Volcano Planet is a game I quite enjoyed, and now it’s back in a more enjoyable version along with the integration of AGON Online. While it isn’t as frantic or hectic as Volcano Planet, this interesting twist should have fans running to buy this one. Xmas Planet, as described above, is a casual game that should appeal to both hardcore and casual, and with the integration of AGON achievements and leaderboards, the good just got better.
Graphics: Volcano Planet looked good, Xmas Planet looks even better. The 3D, Star Defense-like graphics were solid and looked great, and the planet modeling was well done. There was a lot more detail put into the game versus Volcano, and the design was simple and worked well. If you can’t tell from the screenshots, all I can say is that the game looks good.
Casual Done Right: Some developers tend to hit the casual market right on the money, while others fail to do so with over-simplistic gameplay. While Xmas Planet is quite a simple pick-up-and-play game, it was enough to keep the player interested throughout. Online highscores just put the icing on the cake, making competition even thicker. I wouldn’t place myself in either hardcore or casual markets, but I would find myself competing against my brother for the higher score. Me: 166. Brother: 33.
Different: What most developers find themselves doing is replacing their game with a Christmas skin, then selling it as a new game. While I don’t object to this style of selling, it’s always nice to see some twists and turns from the actual gameplay. That’s what the developer Jelly Biscuits did to this game, and instead of just orange and green smoke, it’s all about following the colors. There are around 4 or so different colors: blue, green, red, and orange, and it all depends on how well you follow the directions. I found the twist quite welcoming, and it definitely feels like a wholly different game.
Limited: There’s only one map and one gameplay mode, and as with everyone reading this, they’ll agree that it’s lacking. It would have been nice to atleast see one or two more maps, and maybe even another gameplay mode; a mini-game would have been fine also. While the casual part was done right, it still would have been nice to add a bit of variety.
Easy: Volcano Planet was frantic, maniacal, fun. Xmas Planet, on the other hand, is considerably less frantic with little to no resistance to your swipes. While I would find myself sitting at 33 in the beginning, as time progressed, I received 166 on my second try; placing me at number 4 on the worldwide leaderboards. While it may not be as simple for some, I personally found the game to be quite laid back; straying away from the franticness of Volcano Planet.

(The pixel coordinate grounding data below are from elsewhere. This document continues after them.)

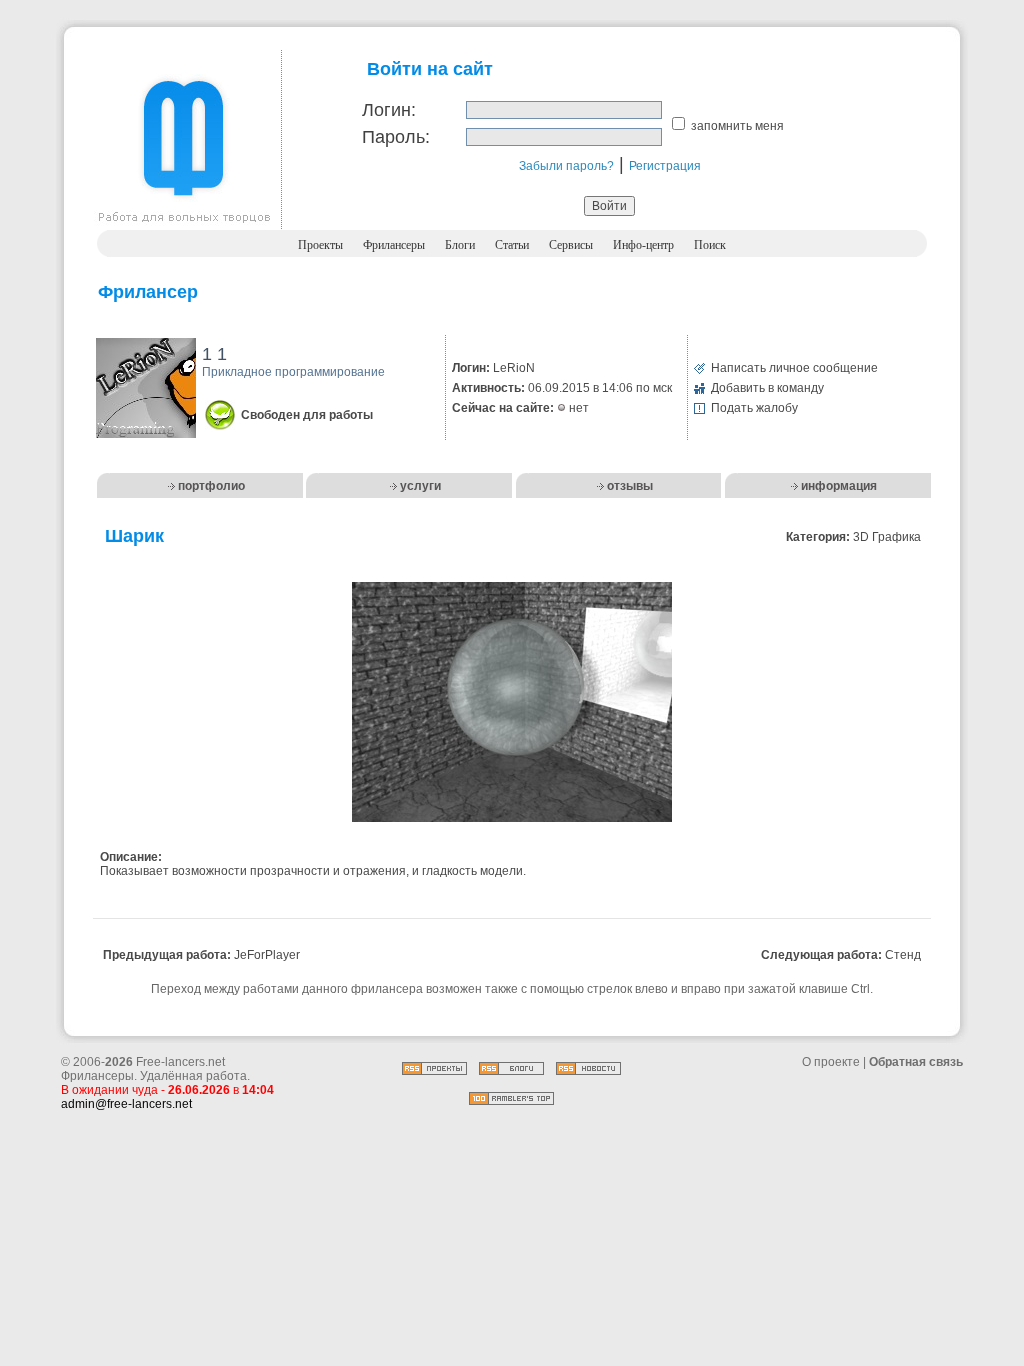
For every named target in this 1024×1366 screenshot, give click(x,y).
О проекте (831, 1062)
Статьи (512, 245)
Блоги (460, 245)
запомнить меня (737, 126)
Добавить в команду (767, 388)
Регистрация (665, 166)
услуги (420, 486)
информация (839, 486)
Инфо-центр (643, 245)
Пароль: (396, 137)
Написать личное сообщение (794, 368)
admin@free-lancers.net (126, 1104)
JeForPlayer (267, 955)
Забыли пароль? (566, 166)
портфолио (211, 486)
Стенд (903, 955)
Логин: (389, 110)
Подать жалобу (754, 408)
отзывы (630, 486)
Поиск (710, 245)
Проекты (320, 245)
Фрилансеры (394, 245)
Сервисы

Xmas Planet is a solid casual game, and for those looking for the next big thing, I think you’ll find it right here. Some may not like the lack of variety or the inclusion of only one map, but I personally enjoyed this title a lot. The game looks good, feels good, and most important of all, plays good (or for those English perfectionists out there, “plays well”). Jelly Biscuits did a good job of delivering the biscuits in this title, and those looking for Christmas games should look here first.